And, on a related note, why do kids always get sick on the weekends?
So here goes, timeline of disaster, so far:
Wednesday, Damien is scheduled to leave to Israel for a week and a half. I wake up that morning a bit itchy all over, complain about having been bitten by mosquitoes yet again while my husband is being ignored by the little blood-suckers. By noon, I have red blotchy spots covering the backs of my legs and my arms, and I am being driven to insanity while trying not to scratch too obviously when teaching class. Hives, big time. Of course, as I am pregnant I cannot take the regular pills I do. Fortunately, the pharmacists advises me late that afternoon that there IS an antihistamine I can take while pregnant, which has the mild side effect of causing drowsiness. I take one, and serve cereal and milk for dinner. Can't possibly go through the complexity of the process that would lead to production of an actual hot meal. Thank goodness, the pill works - on all counts. Now, to add to the usual exhaustion I deal with from the Little Bruiser, I have a medication-induced drowsiness to deal with. Swell.
Thursday, I wake up with less hives, more tiredness. Have I slept at all?

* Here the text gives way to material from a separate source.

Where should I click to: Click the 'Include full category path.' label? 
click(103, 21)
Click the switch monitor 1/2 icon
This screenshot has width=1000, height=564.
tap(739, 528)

Friday, as above. Suffer through gymnastics and ratty kids. I have amazing friends - Beth invited us for dinner, so I don't have to face that myself. Kylie calls in the evening saying she won't be coming on Saturday, but on Monday. A little dent in my plan - have a committee meeting to go to Saturday at 4pm, and will now have to take the kids with me, but that's okay. Worked it out, Sophie will have the portable DVD player, Ben will play Angry Birds on my phone. All good, right? Wrong.
Saturday, feel better, don't have to take the pills anymore and deal with the regular sort of drowsiness only. Suffer through ratty kids at swimming. Ratty kid, actually. Ben is chirpy and cheerful since morning and does great at swimming, while Sophie is so terrible that the instructor actually has to sit her out. In the end I grab her before the lesson is finished - she is learning nothing and disrupting the class for the other kids. Ben continues for another twenty minutes to be lovely and cheerful, whereupon he turns upset and grey in what seems to be thirty seconds. In quick progression, he turns white, and then green, starts complaining of stomachache and headache, and starts feeling hot to the touch. By the time we get home half and hour later, he is sporting a 39 degree fever. And, of course, it is Saturday. Thinking about it, I don't recall a single occasion where my kids got sick on a weekday. It is ALWAYS weekends, when it is just a little harder to get an appointment at the doctors. We're in luck, though. I get an appointment at the hospital after hours service at 3.40pm, and take very drowsy and unhappy Ben there, while Beth (bless her kind heart) is looking after Sophie. (Well, there, at least, goes my potential problem with kids at the meeting, hey?) The doctor checks EVERYTHING, and finds nothing, except for the bloody fever. I am worried about appendicitis, but am assured that's not it. Glad for that! Doctor says probably early into a bacterial infection (as viral infections, it would appear, rarely result in such high fevers... never knew that), prescribes antibiotics. Pick up Sophie, apparently she has been an angel - of course she turns into a nightmare as soon as we get into the car. Ben hardly eats, Sophie whinges constantly about Ben hanging off me, and wants to hang off me as well. Thankfully, they both asleep pretty soon after I climb into bed with them - Ben first, Sophie second. Ben still has a fever. Have to wake him up for another dose of antibiotics, plus more Panadol soon.
My feet started itching like crazy about an hour ago. Hope it is mosquitoes, this time.
It's going to be a great night.
1 comment:
Oh no!
I hope that the weekend got easier. Thank heavens for our modern day version of villages. Yay for handy friends that can take kids. If only we could call on them as readily when they're just driving us crazy instead of when we desperately need it for hospital visits.